Dans un revirement qui pourrait être historique, des anglophones frustrés pensent délaisser le Parti libéral du Québec aux prochaines élections provinciales. Ils s’estiment tenus pour acquis.
« Je suis vraiment frustré contre le PLQ. On est dus pour du changement. Dans les circonscriptions anglophones, un lapin pourrait se présenter comme candidat pour le PLQ et l’emporter », ironise l’avocat Harold Staviss.
Le sujet fait l’objet de discussions dans les chaumières, ont raconté plusieurs anglophones rencontrés à Rawdon, dans Lanaudière, où la communauté anglophone est particulièrement active. « Je dirais que c’est 50-50 », estime Robert Ranger, 80 ans.
« Les libéraux ont été nuls. Ils ont pris nos votes, notre argent et n’ont rien fait », dit le Montréalais Gary Shapiro, 62 ans, un de ceux qui croient que le PLQ perdra des votes anglophones.
« Ce serait historique », abonde Robert Libman, 57 ans, de l’ancien Parti Égalité, qui a fait élire quatre députés à l’Assemblée nationale en 1989 pour défendre les intérêts des anglophones.
Depuis l’émergence des débats linguistiques, le vote des anglophones est systématiquement allé au PLQ. Mais pour la première fois en 40 ans, un autre parti fédéraliste a des chances de former un gouvernement : la Coalition avenir Québec (CAQ), qui caracole en tête des récents sondages.
Nouveau secrétariat
Robert Libman croit que c’est par crainte de voir le vote anglophone s’éroder que le PLQ a créé un Secrétariat aux relations avec les Québécois d’expression anglaise l’automne dernier.
« Ce n’est pas une préoccupation, dit la ministre Kathleen Weil. Notre motivation, c’est l’urgence d’agir.
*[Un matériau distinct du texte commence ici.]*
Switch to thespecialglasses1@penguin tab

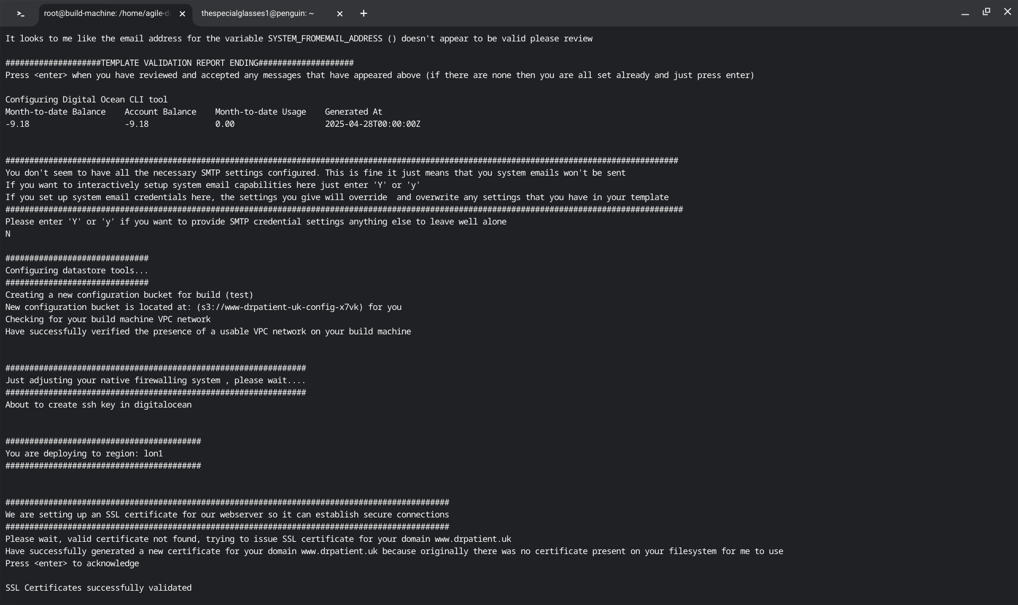[x=258, y=14]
Notamment pour régler les problèmes de pauvreté et de vulnérabilité dans plusieurs communautés anglophones, précise-t-elle.
Un assouplissement de la loi 101, comme le voudrait une majorité d’anglophones, n’est pas dans les plans du PLQ », affirme Mme Weil.
« Reste que rien n’est gagné d’avance pour la CAQ, nuance Sylvia Martin-Laforge de QCGN, un organisme qui réunit des groupes communautaires de langue anglaise.
Ça va dépendre de ce que les partis ont à offrir », dit-elle.
De plus, le passé péquiste du chef François Legault pourrait lui nuire. « Qui nous dit que [les caquistes] ne vont pas changer d’idée et eux aussi se mettre à parler de séparation ? », s’interroge Mike Séguin, rencontré dans un club de vétérans à Stanstead, où plus de la moitié de la population est anglophone.